Why SMART objective setting is not working

Managers have been advised to use SMART objective-setting at work for years. Although it's an oft-used acronym we've lost sight of its true purpose, argues Paul Marsh.

SMART - specific, measurable, achievable, realistic and time-bound - is a well-known acronym for anyone creating key performance indicators, but does anyone actually write an objective with these five steps in mind?

Do they recite these five words in their head and sense-check it against the objective they have come up with? Almost never. It's as if the word SMART came first and then someone tried to shoehorn five words into it to make a convenient acronym.

In our work on performance appraisals and objective-setting, one statistic above all others has been most surprising: 86% of objectives are not SMART. It is one of the hardest things to get right and managers need more help and guidance than the textbooks are giving. Just advising people to make sure the objective is SMART is not good enough.

Consider these popular objectives:

  • "Take responsibility for X"
  • "Lead the project"
  • "Be more proactive"
  • "Share best practice around Y"
  • "Raise your profile".

Here's the problem: these are subjective, full of corporate buzzwords and will therefore lead to a debate over whether they were achieved. This becomes even more of a problem if the objectives have been tied to reward or ratings.

The main problem is that, as currently written, they are activities and the individual can just say "I've done that" for each of them. Obviously, objectives with a monetary target next to them do not have this problem as, generally speaking, they are not subjective - but many of our objectives are rightly non-financial. So, what should we do?

Let's focus on a secret ingredient that can be injected into objective-setting efforts.

Activity: in the employee's control Result: cannot be guaranteed
Lead the project …on time, budget and with no more than two escalated issues monthly.
Take a proactive approach …so that you're being prompted to take on tasks more than once a day.
Raise your profile …so that two of your ideas are included in another senior manager's plan.
Attend training on …and pass a quick quiz on its content.

The left-hand side above could be described as activities; they also have subjective buzzwords like "lead" and "proactive" in them. However, at work people get a "well done", a pat on the back, a pay rise or promotion when they do something that cannot be guaranteed.

Objectives must incorporate this jeopardy element.
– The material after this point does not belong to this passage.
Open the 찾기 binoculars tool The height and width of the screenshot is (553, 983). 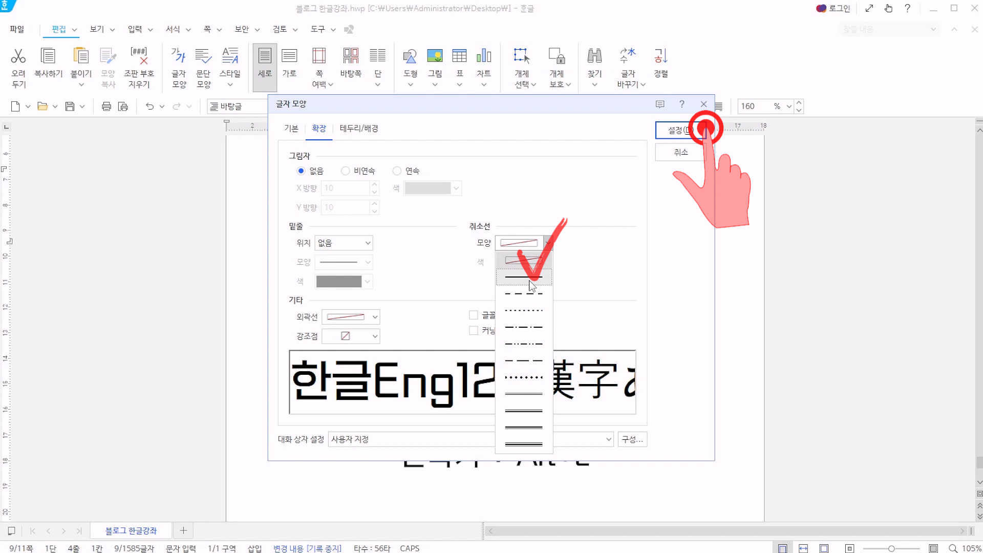pos(594,56)
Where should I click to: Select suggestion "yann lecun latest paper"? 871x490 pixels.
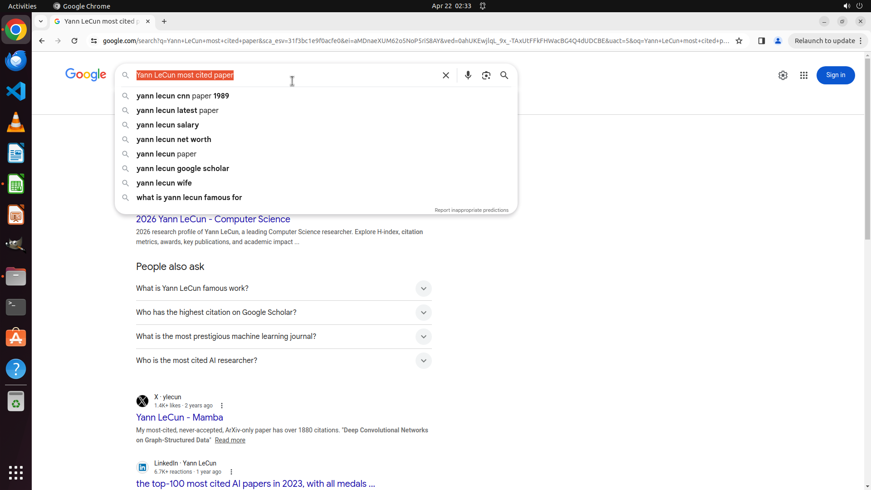point(177,110)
Kicking a football is an activity, scoring a goal is a result; writing a document is an activity, the document not having to be amended too much by others is a result. To make an objective more result-focused, the "cannot be guaranteed" test needs adding to give the employee something to aim for.

Television knows this. We watch home makeover programmes and challenges people have been set and we keep watching with anticipation to see what the outcome will be. Will they sort the garden in time? Will everyone be ready for opening night? Will he win that competition? It is this cannot-be-guaranteed jeopardy element that makes the result something to be congratulated.
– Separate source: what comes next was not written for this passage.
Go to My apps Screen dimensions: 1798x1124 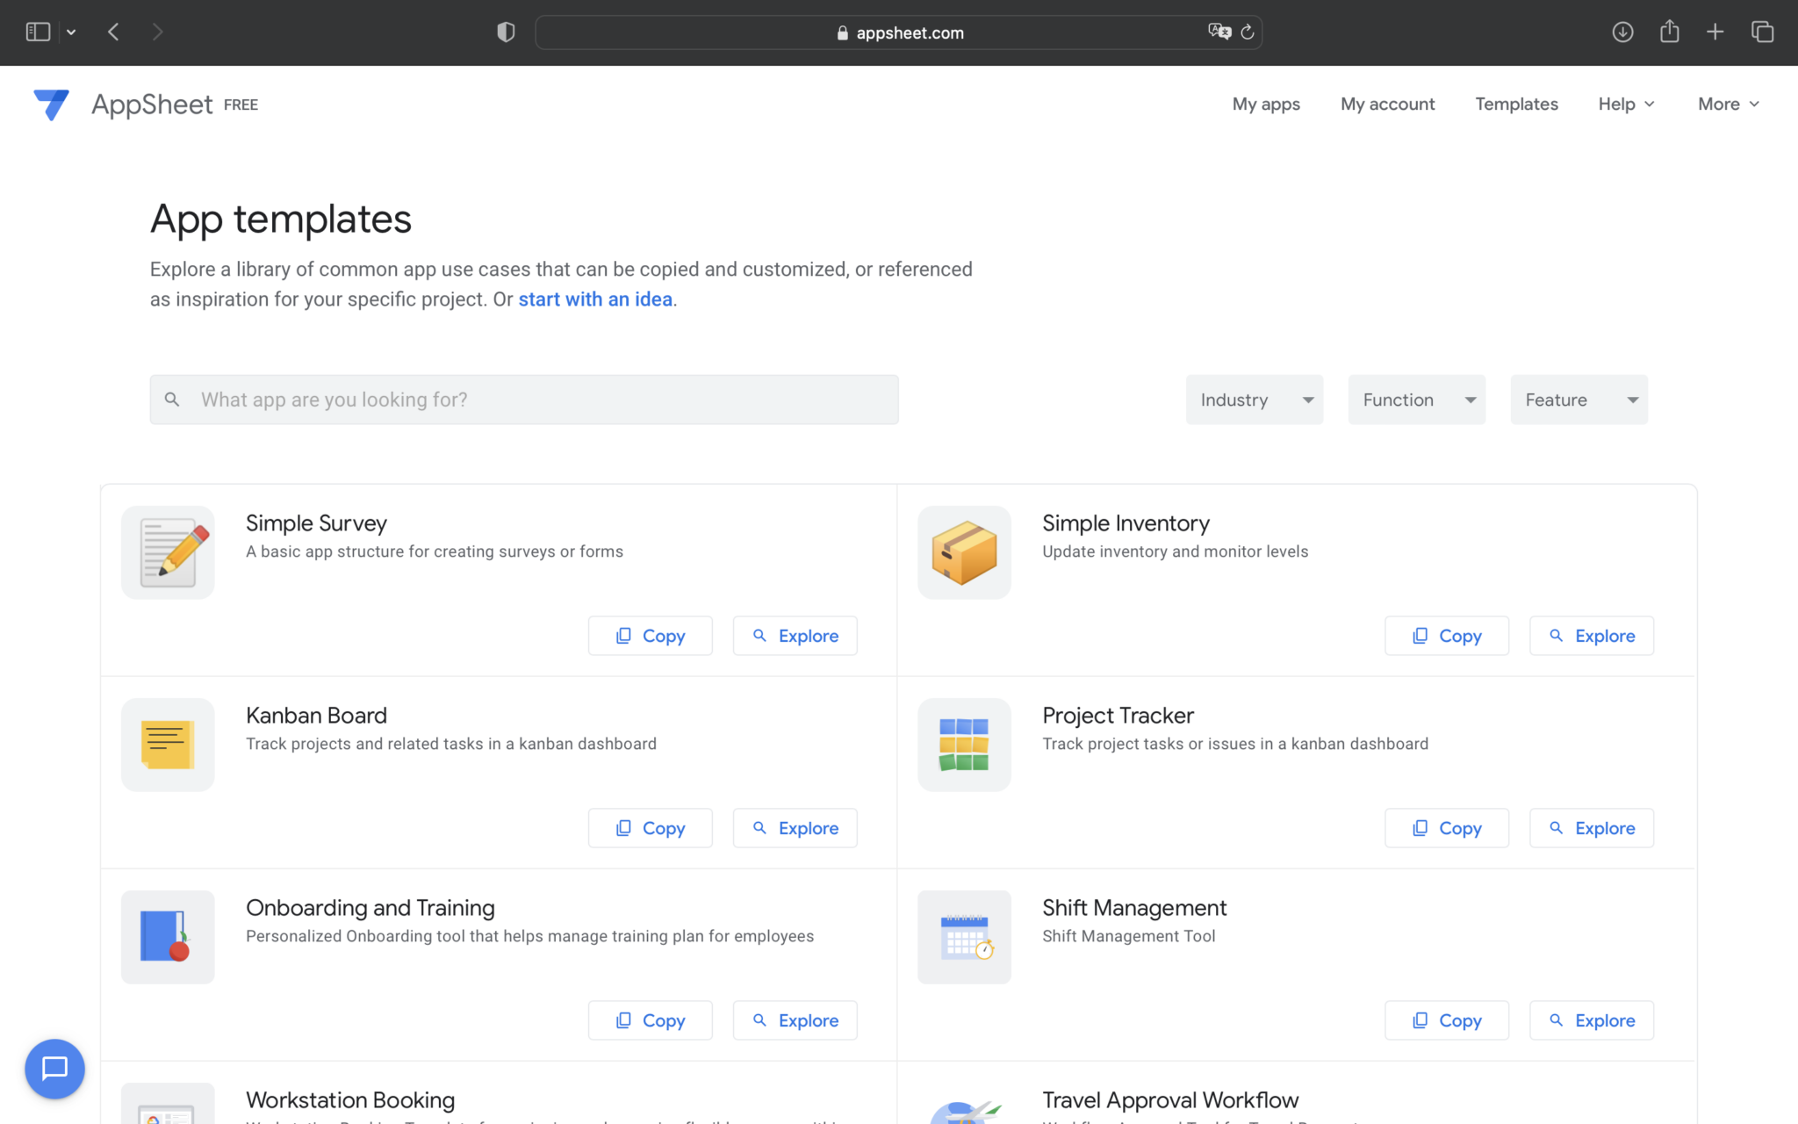point(1265,104)
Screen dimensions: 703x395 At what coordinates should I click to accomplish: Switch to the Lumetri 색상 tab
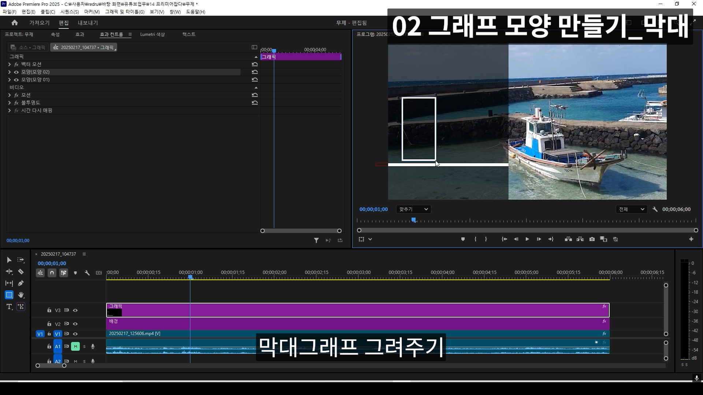coord(152,34)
Do we even need appraisal objectives?

Targets, goals and objectives exist in many places. They are in spreadsheets, emails, on whiteboards, added to to-do lists and captured as part of meeting action points. They are not all conveniently sitting within performance appraisal templates - yet this is apparently where we are supposed to capture the year's objectives.

It is rare that managers add to these documents outside of appraisal meetings, quarterly check-ins etc so they do not represent the whole of an individual's performance. It is also often the case that managers and employees struggle to come up with objectives so inevitably we get unhelpful objectives such as "Continue to build relationships with X this year".

The solution is to identify the triggers required for an objective to be agreed. For example, one trigger might be where something in the role is not currently a habit for an individual to do and would ideally need to be so as the next stage of their development. The agreed objective then becomes a regular discussion and review point in one-to-ones towards its achievement.

We suggest identifying up to three specific triggers and managers should then ask themselves a monthly question: "Do any of these triggers apply when thinking about my direct report?". If the answer is yes then they need to agree objectives - for as short as a month, as long as a year - that we can review regularly in our one-to-ones because they are worth deeper discussion and focus, not objectives for the sake of having them.